Wednesday, March 23, 2011

Hamlet (Writers and their Work) by Ann Thompson & Neil Taylor.



“There is no stable entity called Hamlet”, the authors proclaim at the top of chapter six of their discussion and once again I found myself nodding along. Well of course there isn’t. Apart from the three extant texts (Q1, Q2 & F1), there’s the various conflations from multiple editors, the Garrick adaptation, the Devenant playbook, not to mention the thousands of versions of the play which are created by each director whenever they’re foolhardy enough to agree to the job rather than do something fun like a comedy (“The cuts! I can’t believe the cuts!”).

With that in mind, the whole process of literary criticism is in itself a fools errand as is reading most of it since every proclamation must be read and absorbed on the understanding that the writer has themselves had to choose which version of the text to comment on. As Thompson and Taylor note, theatre producers are desperate to give audiences as little Hamlet as they can, publishers the exact opposite. With that in mind, this short discussion spends its pagination surveying the multiplicity of available criticism unpicking traditions left and right.

The result de-constructs Hamlet's academia with much the same zeal as Charlie Brooker when eviscerating of modern news production. The recent inflated tendency to characterise King Lear as the great Shakespearean tragedy is punctured by noting how many of Hamlet’s lines have entered the national consciousness and how many iconic images, notably the prince holding Yorrick’s skull immediately define the play in ways that aren’t possible with Lear. But the inclination of critics to sacrifice simply clarifying the surface meaning of the words and pictures in favour of a kind of thematic archaeology is equally skewered.

Every chapter provides an excellent survey of the present critical state of the art (for better or worse) and still manages to find something new. A prime example is the chapter on Hamlet and Gender which shows how tradition has rather clouded the positions of Gertrude and Ophelia within the fabric of the play, how the histrionics so often attributed to the latter in performance aren't actually in the text.  Some of the more memorable Ophelias have underplayed her desperation making the tragedy of her psychological breakdown all the more upsetting (Claire Jones at the Unity, Lisa Gay Hamilton in the Hallmark film).

It’s impossible to agree with everything.

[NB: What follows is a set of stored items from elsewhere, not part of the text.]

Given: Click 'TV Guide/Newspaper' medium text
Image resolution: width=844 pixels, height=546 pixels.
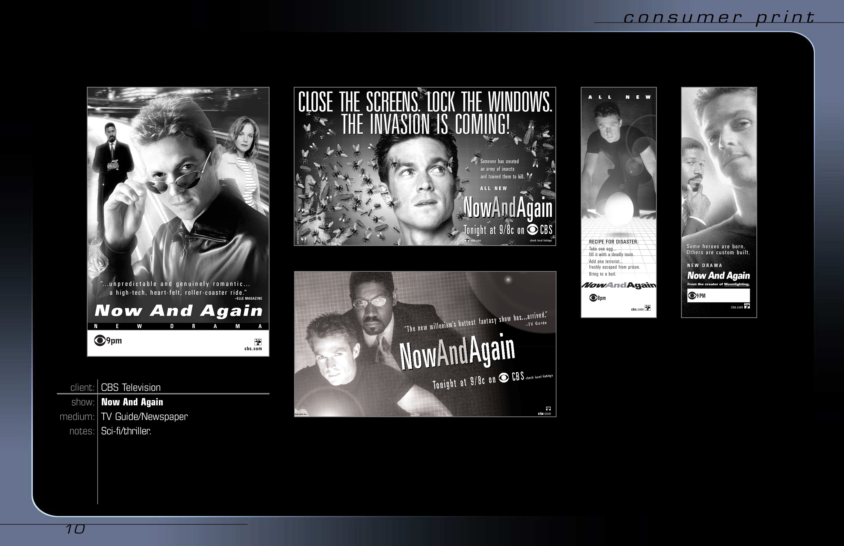Looking at the screenshot, I should [x=144, y=417].
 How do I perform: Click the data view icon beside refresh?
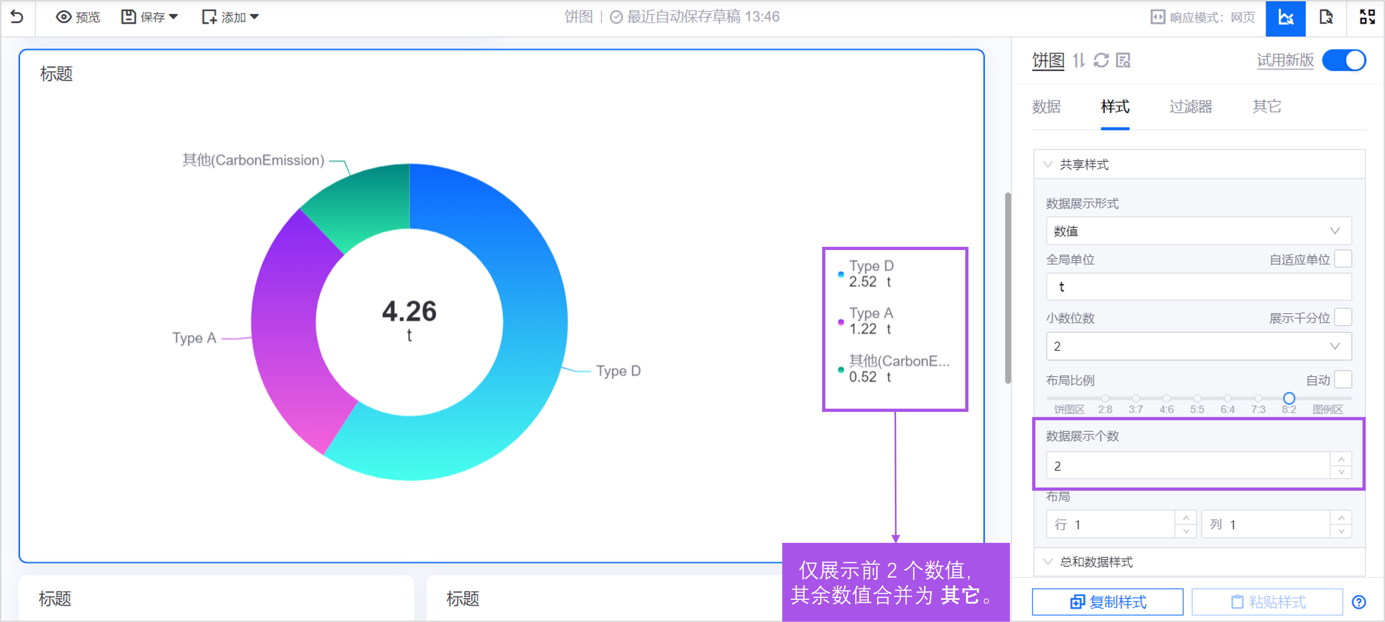coord(1123,60)
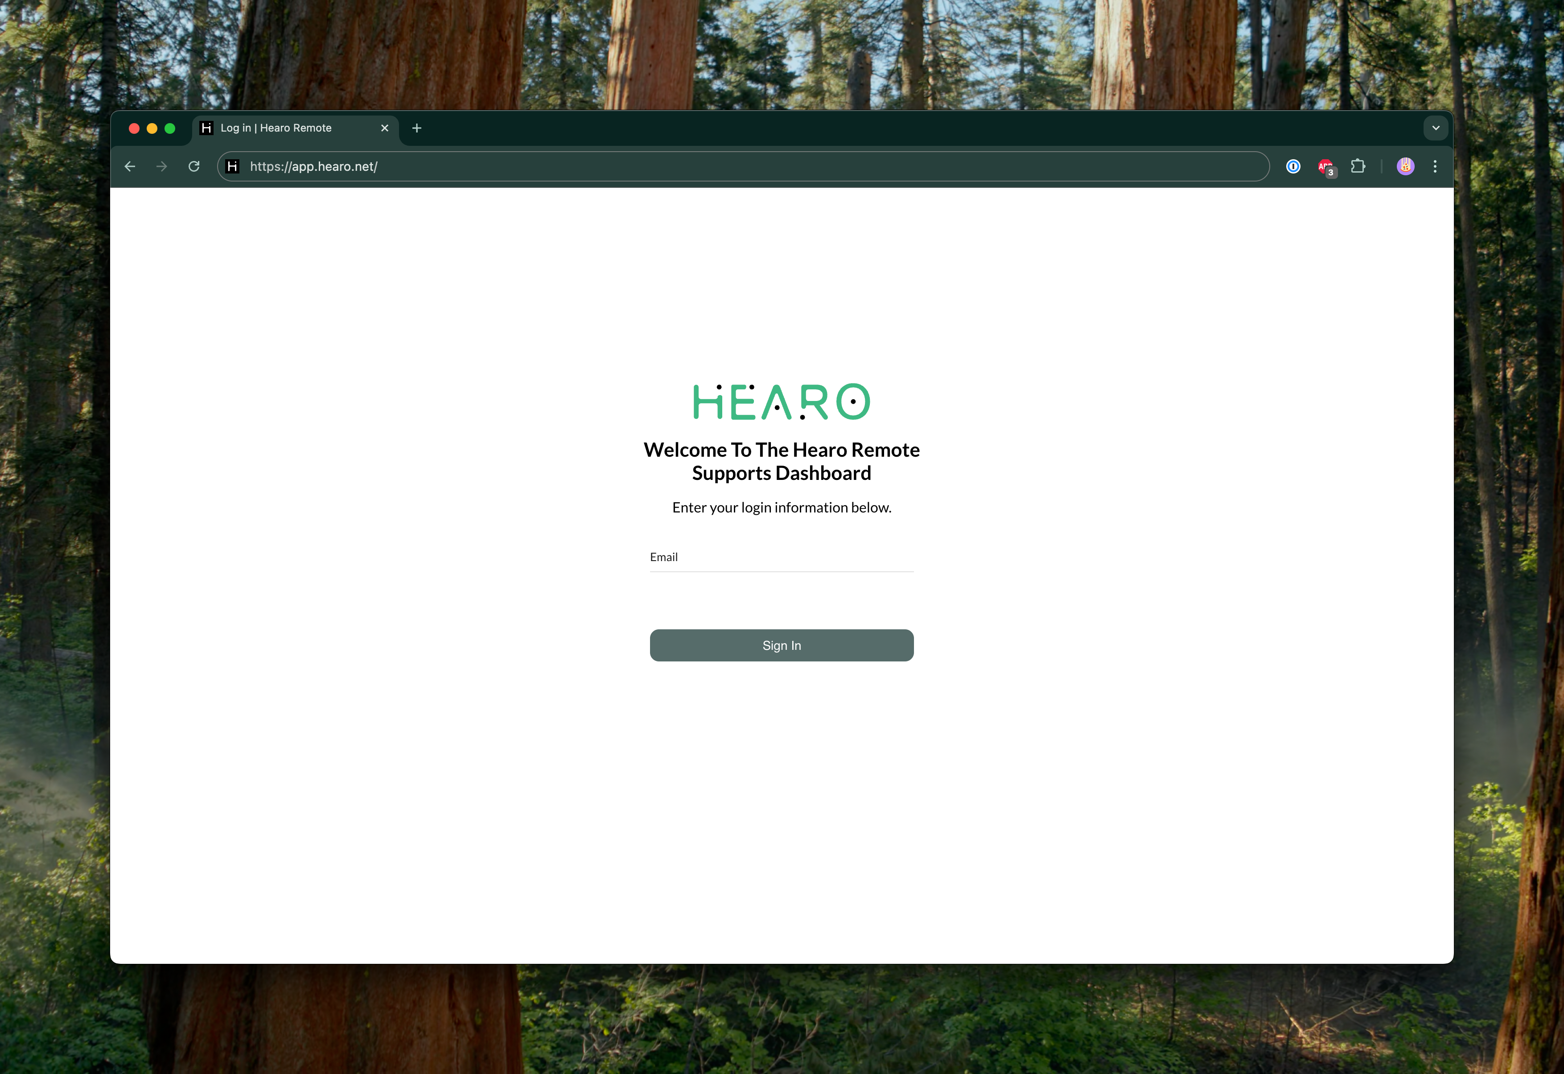
Task: Open the Extensions puzzle-piece menu
Action: coord(1358,166)
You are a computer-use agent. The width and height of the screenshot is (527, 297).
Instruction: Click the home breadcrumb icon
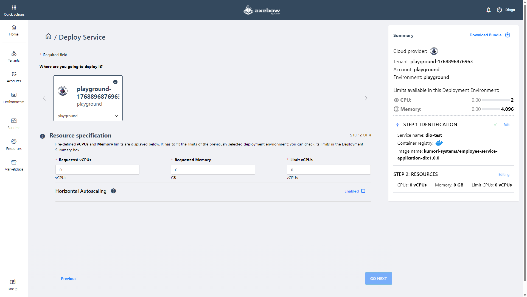point(48,37)
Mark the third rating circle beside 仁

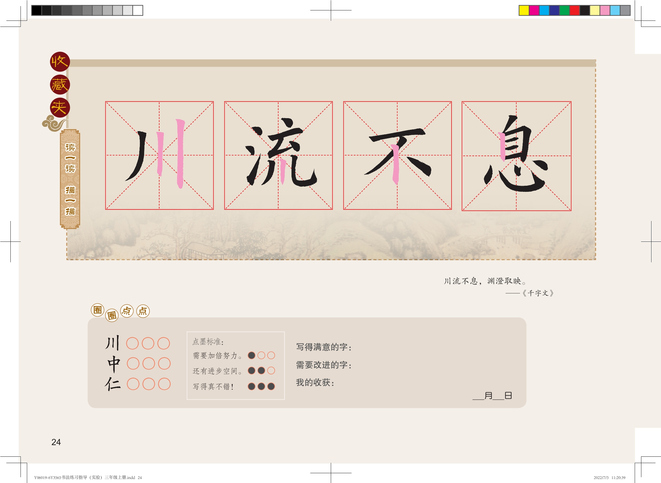point(164,384)
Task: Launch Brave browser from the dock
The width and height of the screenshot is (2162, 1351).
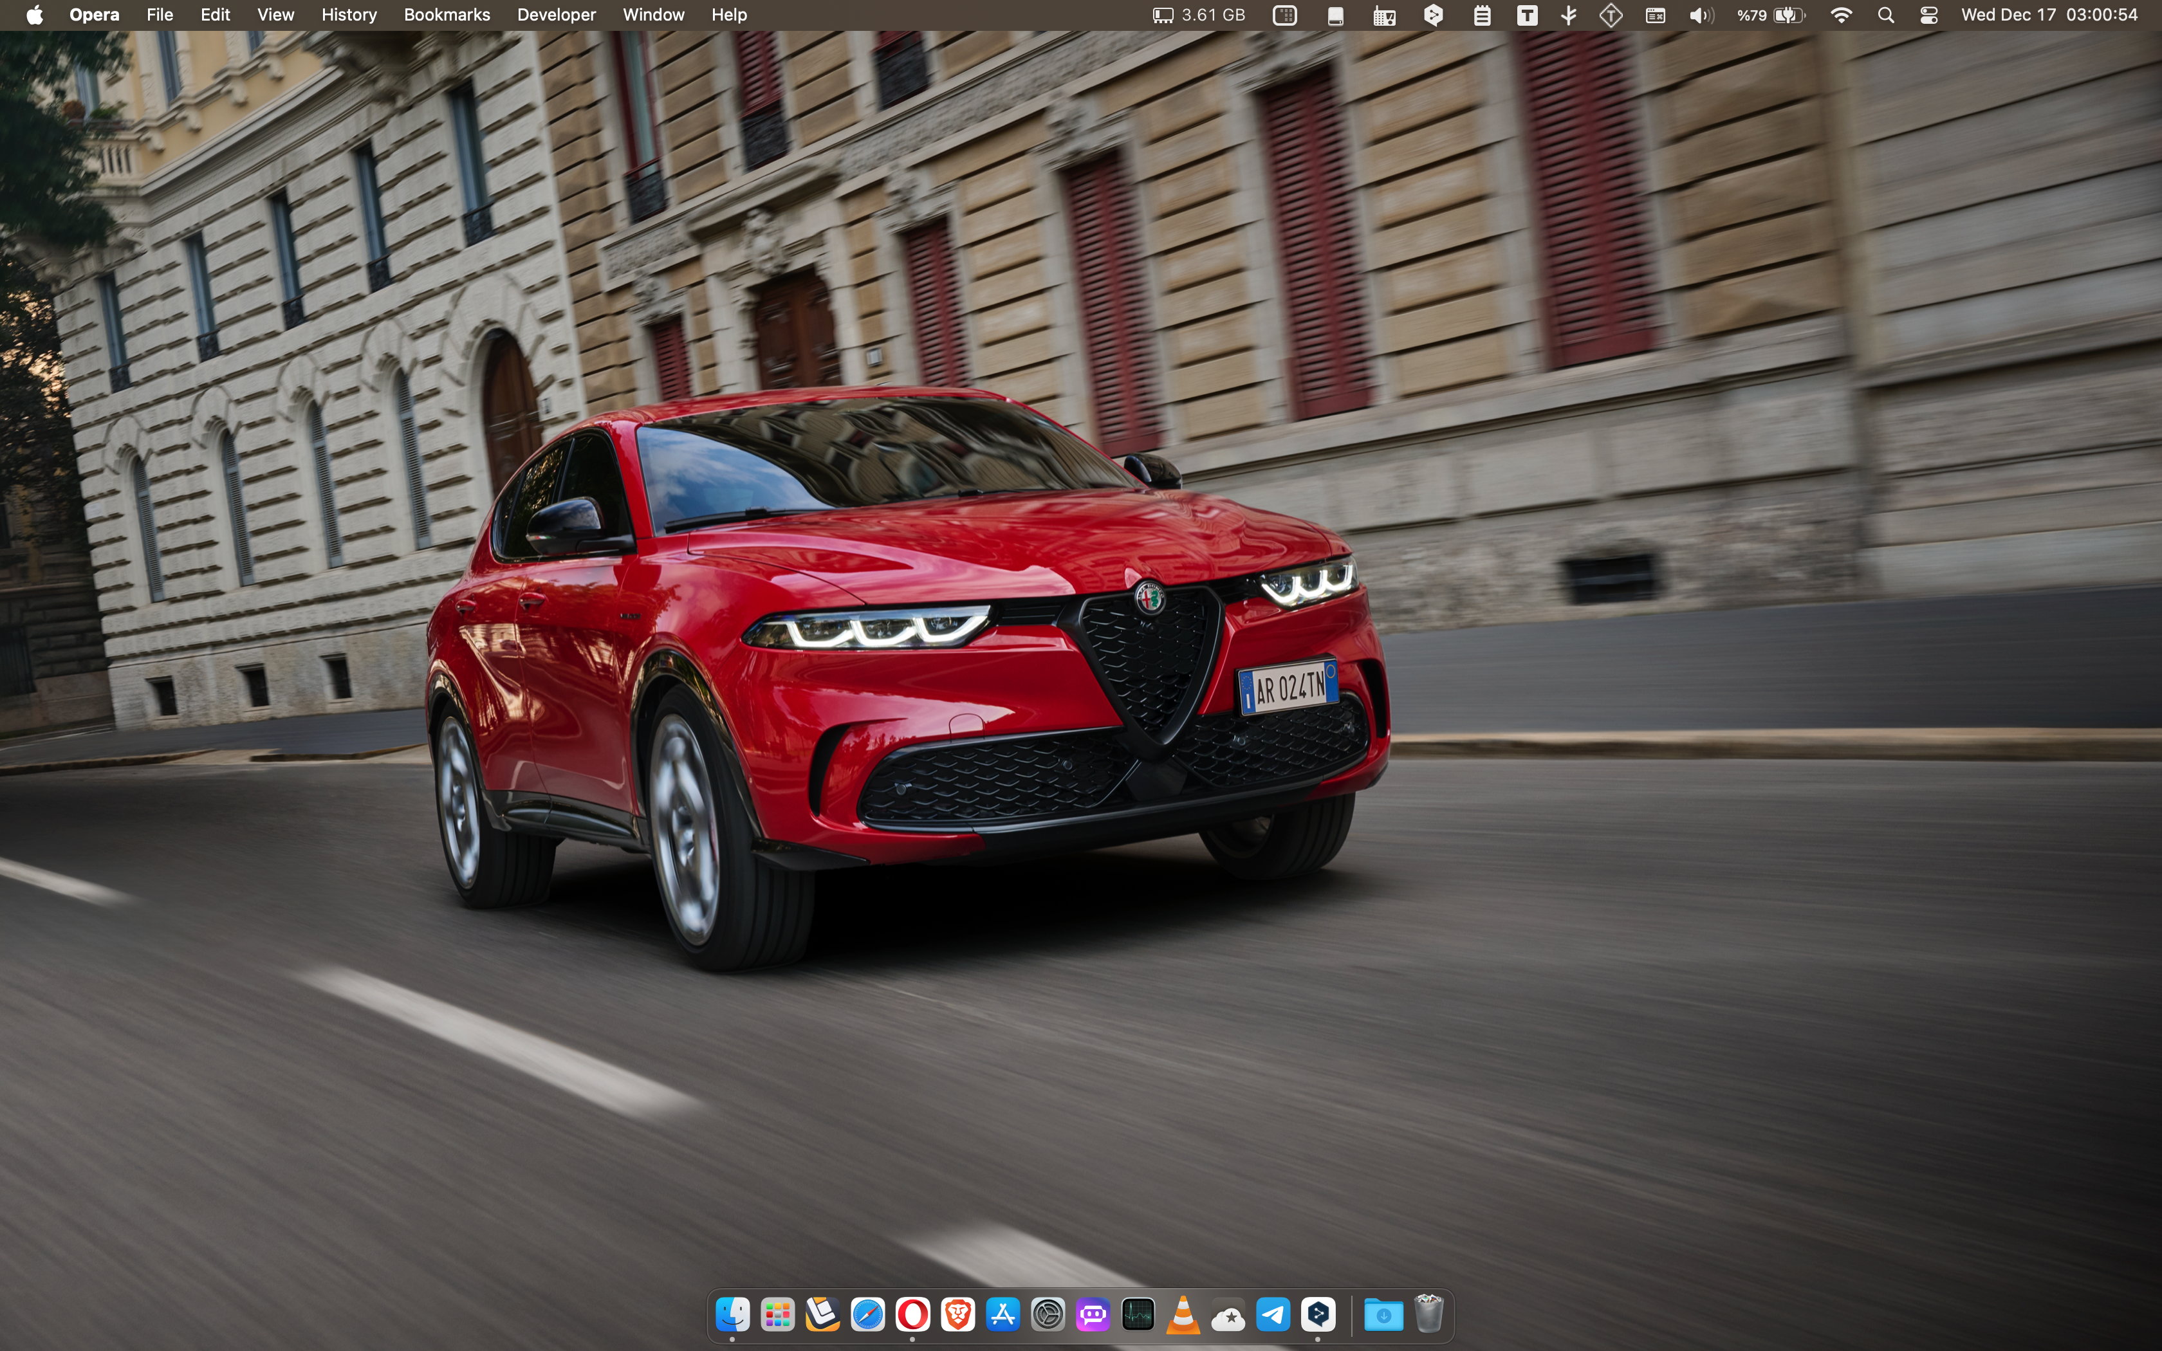Action: (x=958, y=1314)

Comparing Daniel Day Lewis at the National unfavourably with Mel Gibson on film seems unfair since the former didn’t have the benefit of Zeffrelli selecting his best takes. But that minor detail isn’t enough to stop me from recommending this text to everyone with an interest. At the back of the book there are a series of images from ancient productions which includes the court scenes as rendered by William Poel in 1881 at Liverpool's St. George’s Hall in what looks like the Concert Room. I wondered if they considered that the same space would be used for a similar purpose over a hundred years later.

Hamlet (Writers and their Work) by Ann Thompson & Neil Taylor is published by Northcote House Publisher's Ltd.. £10.99. ISBN: 978-0746311417. Review copy supplied.